Prompt: Given the entries below, please return each one exactly.

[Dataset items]
- - - -
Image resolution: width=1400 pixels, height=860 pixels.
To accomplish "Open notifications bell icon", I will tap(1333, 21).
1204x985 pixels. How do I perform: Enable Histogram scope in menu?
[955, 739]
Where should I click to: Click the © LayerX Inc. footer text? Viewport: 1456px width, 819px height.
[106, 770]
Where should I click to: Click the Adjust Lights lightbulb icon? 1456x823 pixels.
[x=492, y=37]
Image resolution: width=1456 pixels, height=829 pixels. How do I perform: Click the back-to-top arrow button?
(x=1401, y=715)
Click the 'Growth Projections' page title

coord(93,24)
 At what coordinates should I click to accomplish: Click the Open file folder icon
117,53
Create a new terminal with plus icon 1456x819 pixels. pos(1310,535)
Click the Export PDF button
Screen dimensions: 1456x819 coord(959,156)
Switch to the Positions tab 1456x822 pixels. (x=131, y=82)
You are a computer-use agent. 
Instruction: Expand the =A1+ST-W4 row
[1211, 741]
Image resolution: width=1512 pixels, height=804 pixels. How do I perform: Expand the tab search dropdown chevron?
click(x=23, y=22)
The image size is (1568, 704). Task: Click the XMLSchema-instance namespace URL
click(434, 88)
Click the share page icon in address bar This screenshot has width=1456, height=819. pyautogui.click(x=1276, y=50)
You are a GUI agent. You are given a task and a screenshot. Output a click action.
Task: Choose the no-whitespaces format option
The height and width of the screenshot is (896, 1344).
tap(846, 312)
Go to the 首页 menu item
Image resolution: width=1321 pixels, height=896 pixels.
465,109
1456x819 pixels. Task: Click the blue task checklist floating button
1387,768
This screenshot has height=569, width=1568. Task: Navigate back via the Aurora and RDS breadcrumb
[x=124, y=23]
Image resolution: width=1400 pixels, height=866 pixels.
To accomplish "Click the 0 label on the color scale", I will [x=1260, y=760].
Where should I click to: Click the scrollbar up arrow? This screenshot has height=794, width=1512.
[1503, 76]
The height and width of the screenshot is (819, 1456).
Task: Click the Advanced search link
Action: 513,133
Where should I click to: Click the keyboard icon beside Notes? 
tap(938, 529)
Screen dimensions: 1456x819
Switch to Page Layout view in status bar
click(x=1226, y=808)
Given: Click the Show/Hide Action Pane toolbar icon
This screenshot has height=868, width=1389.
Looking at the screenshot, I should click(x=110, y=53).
- - - -
Written response:
Image resolution: width=1400 pixels, height=860 pixels.
To accomplish "Open notifications bell icon", I will tap(1333, 21).
1204x985 pixels. How do I perform: Enable Histogram scope in menu?
[955, 739]
Where should I click to: Click the © LayerX Inc. footer text? Viewport: 1456px width, 819px height.
[106, 770]
Where should I click to: Click the Adjust Lights lightbulb icon? 1456x823 pixels.
[x=492, y=37]
Image resolution: width=1456 pixels, height=829 pixels. How do I perform: Click the back-to-top arrow button?
(x=1401, y=715)
Click the 'Growth Projections' page title

coord(93,24)
 At what coordinates should I click to accomplish: Click the Open file folder icon
117,53
Create a new terminal with plus icon 1456x819 pixels. pos(1310,535)
Click the Export PDF button
Screen dimensions: 1456x819 coord(959,156)
Switch to the Positions tab 1456x822 pixels. (x=131, y=82)
You are a computer-use agent. 
Instruction: Expand the =A1+ST-W4 row
[1211, 741]
Image resolution: width=1512 pixels, height=804 pixels. How do I perform: Expand the tab search dropdown chevron?
click(x=23, y=22)
The image size is (1568, 704). Task: Click the XMLSchema-instance namespace URL
click(434, 88)
Click the share page icon in address bar This screenshot has width=1456, height=819. pyautogui.click(x=1276, y=50)
You are a GUI agent. You are given a task and a screenshot. Output a click action.
Task: Choose the no-whitespaces format option
The height and width of the screenshot is (896, 1344).
tap(846, 312)
Go to the 首页 menu item
Image resolution: width=1321 pixels, height=896 pixels.
465,109
1456x819 pixels. Task: Click the blue task checklist floating button
1387,768
This screenshot has height=569, width=1568. Task: Navigate back via the Aurora and RDS breadcrumb
[x=124, y=23]
Image resolution: width=1400 pixels, height=866 pixels.
To accomplish "Click the 0 label on the color scale", I will [x=1260, y=760].
Where should I click to: Click the scrollbar up arrow? This screenshot has height=794, width=1512.
[1503, 76]
The height and width of the screenshot is (819, 1456).
Task: Click the Advanced search link
Action: 513,133
Where should I click to: Click the keyboard icon beside Notes? 
tap(938, 529)
Screen dimensions: 1456x819
Switch to Page Layout view in status bar
click(x=1226, y=808)
Given: Click the Show/Hide Action Pane toolbar icon
This screenshot has height=868, width=1389.
Looking at the screenshot, I should click(x=110, y=53).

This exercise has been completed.